Before moving to California, Robinson was a student-teacher at Manhattan when Neil Harvey served as athletic director. It was there that he gained interest in eventually becoming an AD.
“It sparked my interest and it took me four years to get going,” said Robinson. “Over in California my principal just kept saying, ‘You got some administrator in you, you need to get going on this.’ So it took it.”
While yet to be officially approved by the school board, Robinson has hit the ground running since accepting the position last week. He’s been busy working with coaches on summer programs and is slowly setting up shop in Phillips’ former office adjacent to the Belgrade Special Events Center.
Once fully up and running, Robinson’s priority is two-fold. He wants to promote all activities in the high school, not just sports, and create more interest in extracurricular activities.
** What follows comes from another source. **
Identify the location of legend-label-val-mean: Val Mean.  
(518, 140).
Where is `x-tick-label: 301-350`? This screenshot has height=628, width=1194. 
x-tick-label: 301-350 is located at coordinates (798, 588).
“I think a lot of people think an athletic director just worries about the sports and this and that. And the truth is a lot of the activities get swept under the rug for notoriety,” Robinson said. “Do they know that we’ve won five state championships in the past nine years in culinary. How many people know that?”
With that in mind, Robinson wants to recognize current student-athletes as well as those who previously walked the halls and competed for the Panthers.
“I want to be the world’s biggest promoter for everything we do,” he said. “I want to start a wall of fame out here just like every other high school has ... have just a walk down memory lane. It’s going to take a lot of work.”
While Belgrade has a rich history of success, the majority of school’s programs struggled in their first year in AA. Robinson was reluctant to say how long it will take for the Panthers to become competitive, but noted it depends on the commitment of student-athletes.
“It all depends on buy-in, student buy-in. We’ve got coaches in place. We’ve got people in the right spots,” he said. “We’ve got to get the kids excited about it. How do we do that? We promote them. We just got to promote things and make them seem exciting.”
Nearly half a dozen new head coaches, including boys soccer and volleyball, have been hired for the upcoming school year, and Robinson is excited about the “new blood” and “new ideas” they have.
“I was on the hiring committee for all of our head coaches and I can tell you we’ve got some great people in place,” he said. “We got some ex-Belgrade people, we’ve got some high energy people, extremely dedicated people, so we’re kind of doing a little bit of a culture shift for sure.”
That shift is already evident, Robinson added, as returning athletes have shown a renewed interest in getting better in the weight room, and coaches have seen strong turnouts during voluntary workouts.
“Coaches are just dedicated. They’re ready to go. They want to see what’s best for the kids,” Robinson said. “And the kids, I think being all kind of cooped up, are over COVID. They’re ready to get out and do stuff.”